Senão vejamos: o dilúvio demorou 40
dias; os hebreus, depois do êxodo, passaram 40 anos a vagar no deserto; Moisés
passou 40 dias em recolhimento também no deserto; tanto Saul, quanto Davi e seu
filho Salomão governaram por 40 anos. Se nos voltarmos ao Novo Testamento,
Jesus Cristo sofreu tentações e jejuou por 40 dias no deserto; foram 40 o
número de chibatadas aplicadas ao nazareno; a Quaresma, período do ano
litúrgico em algumas religiões cristãs, corresponde a 40 dias compreendidos
entre a Quarta-feira de Cinzas e o Domingo de Páscoa. Em verdade, o número 40
aparece 133 vezes nos textos bíblicos. Voltemo-nos, portanto, a entender o arithmós 40.
O algarismo 4 pode significar
provação, transformação, preparação, estabilidade, método, realismo,
perseverança, calma, ordem. Já o 0, após um numeral qualquer, tem a função precípua
de potencializá-lo. Logo, o dilúvio pode ser entendido como provação; o êxodo
como transformação; os reinados de Saul, Davi e Salomão como método, ordem; os
dias de tentação como preparação; as chibatadas como realismo; a Quaresma como
estabilidade. Não obstante, pode-se perceber que o termo deserto é algo muito
presente nos textos bíblicos, isto porque o deserto simboliza a busca interior
e lugar ideal para o relacionar-se com a divindade.

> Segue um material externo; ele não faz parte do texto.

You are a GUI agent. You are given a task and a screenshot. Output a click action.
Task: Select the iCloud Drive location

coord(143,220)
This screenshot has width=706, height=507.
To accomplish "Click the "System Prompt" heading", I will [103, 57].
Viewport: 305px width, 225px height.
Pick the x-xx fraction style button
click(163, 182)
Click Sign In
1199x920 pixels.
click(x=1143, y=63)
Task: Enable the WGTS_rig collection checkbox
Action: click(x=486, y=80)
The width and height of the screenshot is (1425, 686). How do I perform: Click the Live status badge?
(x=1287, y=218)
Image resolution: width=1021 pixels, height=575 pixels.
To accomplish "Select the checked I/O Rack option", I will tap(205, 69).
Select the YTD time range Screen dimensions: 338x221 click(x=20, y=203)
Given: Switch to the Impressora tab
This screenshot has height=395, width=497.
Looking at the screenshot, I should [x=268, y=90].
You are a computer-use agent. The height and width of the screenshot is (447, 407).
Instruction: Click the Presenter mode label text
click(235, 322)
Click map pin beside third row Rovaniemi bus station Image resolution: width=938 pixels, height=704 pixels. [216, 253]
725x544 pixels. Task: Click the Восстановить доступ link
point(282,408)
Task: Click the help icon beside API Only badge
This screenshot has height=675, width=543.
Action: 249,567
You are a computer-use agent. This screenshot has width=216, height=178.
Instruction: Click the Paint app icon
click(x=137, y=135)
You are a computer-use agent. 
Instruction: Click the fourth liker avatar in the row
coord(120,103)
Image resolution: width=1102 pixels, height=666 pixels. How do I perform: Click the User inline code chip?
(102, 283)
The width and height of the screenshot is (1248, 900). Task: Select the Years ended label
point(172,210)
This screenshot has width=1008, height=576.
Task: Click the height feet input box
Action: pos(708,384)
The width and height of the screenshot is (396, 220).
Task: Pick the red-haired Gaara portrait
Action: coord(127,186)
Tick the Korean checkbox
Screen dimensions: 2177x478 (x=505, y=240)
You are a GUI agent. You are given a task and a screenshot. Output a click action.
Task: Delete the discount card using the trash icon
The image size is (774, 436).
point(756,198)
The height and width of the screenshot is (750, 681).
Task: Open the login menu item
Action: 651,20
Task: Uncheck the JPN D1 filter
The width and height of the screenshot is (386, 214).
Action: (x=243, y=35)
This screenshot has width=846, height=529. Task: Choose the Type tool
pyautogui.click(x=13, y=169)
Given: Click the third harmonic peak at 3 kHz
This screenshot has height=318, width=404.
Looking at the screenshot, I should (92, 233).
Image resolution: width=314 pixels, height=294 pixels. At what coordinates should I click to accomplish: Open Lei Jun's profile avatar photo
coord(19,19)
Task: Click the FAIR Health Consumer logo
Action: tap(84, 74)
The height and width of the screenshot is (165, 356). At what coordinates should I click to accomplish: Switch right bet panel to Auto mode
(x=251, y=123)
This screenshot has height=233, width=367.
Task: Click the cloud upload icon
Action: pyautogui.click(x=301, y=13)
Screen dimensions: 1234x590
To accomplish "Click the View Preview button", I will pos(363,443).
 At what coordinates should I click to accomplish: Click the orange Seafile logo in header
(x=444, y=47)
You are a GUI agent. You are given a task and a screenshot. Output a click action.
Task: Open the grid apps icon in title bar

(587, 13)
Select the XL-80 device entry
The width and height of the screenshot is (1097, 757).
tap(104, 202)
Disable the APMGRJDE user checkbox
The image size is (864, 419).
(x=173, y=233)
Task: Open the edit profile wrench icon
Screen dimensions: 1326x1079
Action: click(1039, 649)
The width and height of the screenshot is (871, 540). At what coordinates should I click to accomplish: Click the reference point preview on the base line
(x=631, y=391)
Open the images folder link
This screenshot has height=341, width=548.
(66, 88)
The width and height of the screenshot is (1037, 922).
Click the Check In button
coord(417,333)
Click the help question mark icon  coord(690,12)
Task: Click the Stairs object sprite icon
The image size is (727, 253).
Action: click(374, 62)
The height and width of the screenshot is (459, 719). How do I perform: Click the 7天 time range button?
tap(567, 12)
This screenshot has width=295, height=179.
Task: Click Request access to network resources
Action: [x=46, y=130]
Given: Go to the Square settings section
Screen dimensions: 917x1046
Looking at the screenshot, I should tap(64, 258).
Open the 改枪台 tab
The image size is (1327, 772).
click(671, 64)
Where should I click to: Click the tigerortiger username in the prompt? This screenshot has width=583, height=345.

A instância fusional (relativa a fusão)
das palavras desempenha papel fundamental para o entendimento dos textos
bíblicos. A Bíblia nos fala de que não só Sara, esposa de Abraão, mas também
Rebeca, esposa de Isaac, e Raquel, esposa de Jacob, eram estéreis. Justamente
eles, os patriarcas responsáveis pela descendência do povo hebreu. Não, não há
contradição, pois a palavra esterilidade implica o não provimento; na simbologia
da esterilidade, contudo, reside todo o potencial da ação salvadora de Deus;
Deus torna-se, então, o símbolo para provimento de um povo.
Outro exemplo, a meu ver o de mais
difícil compreensão segundo a literalidade, trata-se de uma possível imolação
de Isaac. Sara não conseguia engravidar (esterilidade simbólica), o que
permitiu que Agar, a criada, gerasse um filho para dar descendência a Abraão.
Nasceu Ismael, Yishma’el - “Deus ouve”. Sim, Deus ouvira as súplicas do casal. Mas
Sara, muito embora idosa, conseguiu engravidar. Nasceu Isaac, Yitzhak, que significa
“ele irá rir”, “como Deus ri”, “filho da alegria”. Com o nascimento de Isaac,
Agar e o filho Ismael foram expulsos do acampamento, isto porque Agar passara a
desprezar sua senhora Sara. A meu ver o nó górdio para justificar a rivalidade
entre muçulmanos e judeus.
A dificuldade maior, no entanto, está em
entender o pedido de Deus para que Abraão sacrificasse o pequeno Isaac. A
cabala judaica diz-nos que a “Tora
fala por metáforas, por enigmas muito particulares”. Na verdade, o Isaac a ser
sacrificado seria o “filho interior de Abraão”, pois o patriarca, apesar do
filho do riso, dera origem a um herdeiro íntimo, “nascido não só do riso, mas
também da mágoa, da cólera, dos medos e sonhos não realizados”, afinal Ismael, de
fato seu primogênito, fora banido, segundo sua decisão pessoal. Deus
pede a Abraão que “renunciasse a isso, a suas emoções e pensamentos” negativos,
“que desatasse os nós do seu espírito, que extinguisse uma parte de si próprio”,
até porque Deus prometera a Ismael uma descendência igualmente numerosa.
Em suma, feliz ou
infelizmente, a interpretação de textos sagrados, através do estudo da
simbologia, da vera apresentação (não representação) e da instância fusional vem
dirimir dúvidas, explicar lendas, milagres e extinguir mistérios. Seria isso "saudável" para os religiosos?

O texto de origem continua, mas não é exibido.